Exercise details => Go through the entries below and print, exactly, the lines starting at the one with "Where should I click to: Click the RGB" and ending at the one with "You are a computer-use agent.", keeping both ends and no others.

(Records from a collection)

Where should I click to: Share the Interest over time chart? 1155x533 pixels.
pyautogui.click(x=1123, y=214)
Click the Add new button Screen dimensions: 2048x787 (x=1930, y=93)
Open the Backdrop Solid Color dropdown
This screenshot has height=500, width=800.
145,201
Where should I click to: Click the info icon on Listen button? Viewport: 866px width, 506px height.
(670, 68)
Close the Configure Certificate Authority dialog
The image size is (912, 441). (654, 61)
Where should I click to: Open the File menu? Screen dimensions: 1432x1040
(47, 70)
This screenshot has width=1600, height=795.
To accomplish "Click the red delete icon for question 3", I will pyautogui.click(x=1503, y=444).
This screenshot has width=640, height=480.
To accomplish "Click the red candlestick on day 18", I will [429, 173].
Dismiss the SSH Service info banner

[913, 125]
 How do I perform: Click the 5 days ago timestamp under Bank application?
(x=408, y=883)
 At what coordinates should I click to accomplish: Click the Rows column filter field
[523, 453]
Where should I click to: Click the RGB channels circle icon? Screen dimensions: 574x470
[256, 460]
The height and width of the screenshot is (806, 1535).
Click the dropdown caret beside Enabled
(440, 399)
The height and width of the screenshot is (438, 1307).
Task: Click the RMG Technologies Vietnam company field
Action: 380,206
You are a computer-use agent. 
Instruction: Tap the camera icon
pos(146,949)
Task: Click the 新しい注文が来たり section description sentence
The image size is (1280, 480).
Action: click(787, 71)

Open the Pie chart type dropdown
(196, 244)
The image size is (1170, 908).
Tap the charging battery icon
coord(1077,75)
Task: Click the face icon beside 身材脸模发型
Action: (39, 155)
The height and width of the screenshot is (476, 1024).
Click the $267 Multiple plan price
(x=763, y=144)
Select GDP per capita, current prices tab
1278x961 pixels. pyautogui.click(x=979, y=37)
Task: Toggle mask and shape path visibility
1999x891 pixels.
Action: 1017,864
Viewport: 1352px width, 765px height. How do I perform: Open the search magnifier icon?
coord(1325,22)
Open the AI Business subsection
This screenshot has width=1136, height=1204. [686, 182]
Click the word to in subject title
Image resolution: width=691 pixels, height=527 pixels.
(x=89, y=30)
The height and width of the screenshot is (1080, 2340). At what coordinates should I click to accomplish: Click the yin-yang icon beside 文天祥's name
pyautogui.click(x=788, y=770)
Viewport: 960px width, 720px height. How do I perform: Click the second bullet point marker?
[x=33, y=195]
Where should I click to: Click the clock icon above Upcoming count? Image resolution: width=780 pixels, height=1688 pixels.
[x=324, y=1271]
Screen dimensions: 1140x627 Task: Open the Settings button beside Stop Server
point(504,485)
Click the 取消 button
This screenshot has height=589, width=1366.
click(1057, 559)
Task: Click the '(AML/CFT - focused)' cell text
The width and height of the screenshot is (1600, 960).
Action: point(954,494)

Result =>
Where should I click to: Click the RGB channels circle icon? Screen dimensions: 574x470
[256, 460]
The height and width of the screenshot is (806, 1535).
Click the dropdown caret beside Enabled
(440, 399)
The height and width of the screenshot is (438, 1307).
Task: Click the RMG Technologies Vietnam company field
Action: 380,206
You are a computer-use agent. 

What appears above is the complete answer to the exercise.